#### [ЗАДАНИЕ]
Продолжите отрывок о книге Соломона Волкова «Шостакович и Сталин», начав сразу после его последнего предложения.

#### [ОТРЫВОК]

Выбрать главу

Отложив всё, я, Владимир Тедорович, углубился в чтение прославленной Вами книги Соломона Волкова "Шостакович и Сталин". Правда, сразу бросилось в глаза обилие безымянных персонажей и источников: "Один из приятелей Эйзенштейна", "один профессор в США", "один певец Большого театра", "одна пожилая ленинградка", "один чиновник" и т.д. Это напомнило мне несправедливо забытый "Архипелаг". Там то же самое: "Один узбек", "две комсомолки", "одноглазый сторож", "хитрый плотник" и т.д. без конца. Разумеется, это несколько подрывает доверие к сочинению.

Но, тем не менее, перед моим изумленным взором засверкали перлы и диаманты ума, эрудиции, тонкого вкуса. Передо мной открылись новые горизонты там, где этого меньше всего ожидал, я увидел то, что должен был знать, но, к стыду своему, не знал, не ведал и не подозревал.

#### [ЗАПИСАННЫЕ ДАННЫЕ]

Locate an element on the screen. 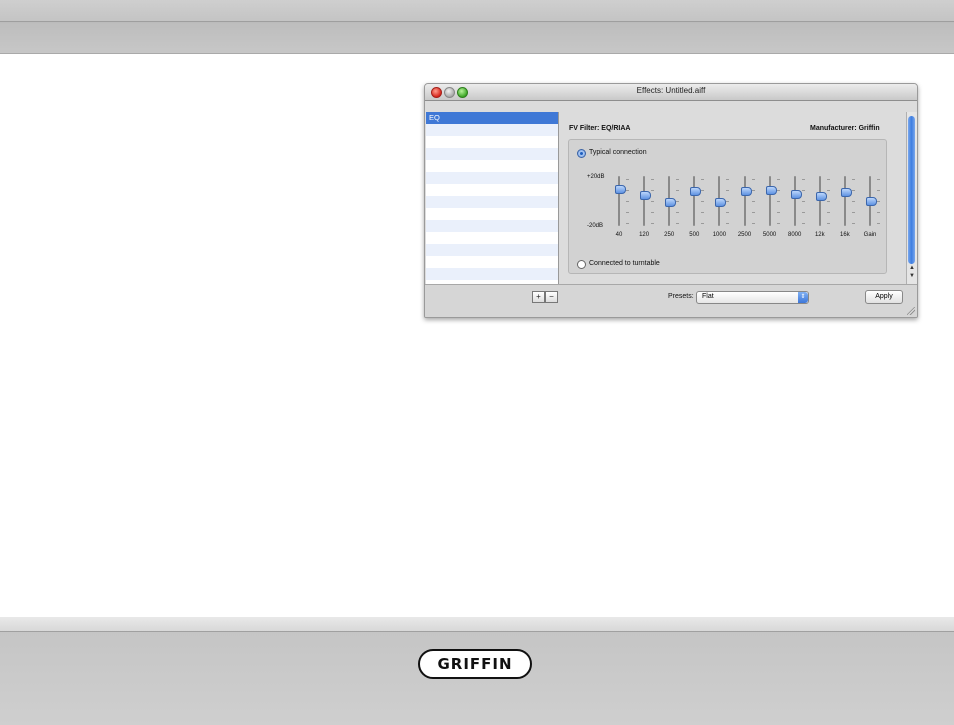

#### [РЕЗУЛЬТАТ]
Даже не знаю, с чего начать перечисление радостных открытий... Ну, что ж, по своей советской замшелости начну с классиков марксизма, с самого Маркса. Что у Волкова о нём? Вот! Чуть не двести лет мы повторяли его слова: "Религия — опиум народа". Ничего подобного! — объявил Ваш друг Соломон. — Религия опиум ДЛЯ народа". То есть, не сам народ породил религию, а кто-то придумал её, изобрёл и сунул ему. Это же совсем другое дело. Новаторство! Вклад в сокровищницу!

А что о другом классике — о Ленине? "Это был человечек, неказистый и простецкий". Таким, говорит, впервые увидел его Сталин. "Есть все основания полагать, — уверяет Ваш проницательный друг, — что именно тогда Сталин понял, что он, тоже маленький, невзрачный человечек, может стать великим вождём". Тем более, что он был повыше Ленина — 174 сантиметра. Интересно, а с чего, допустим, Наполеон, который тоже был невысокого роста, решил, что может стать императором? Не исключено, что после того, как Людовику ХVI отрубили голову, и он стал ниже Бонапарта.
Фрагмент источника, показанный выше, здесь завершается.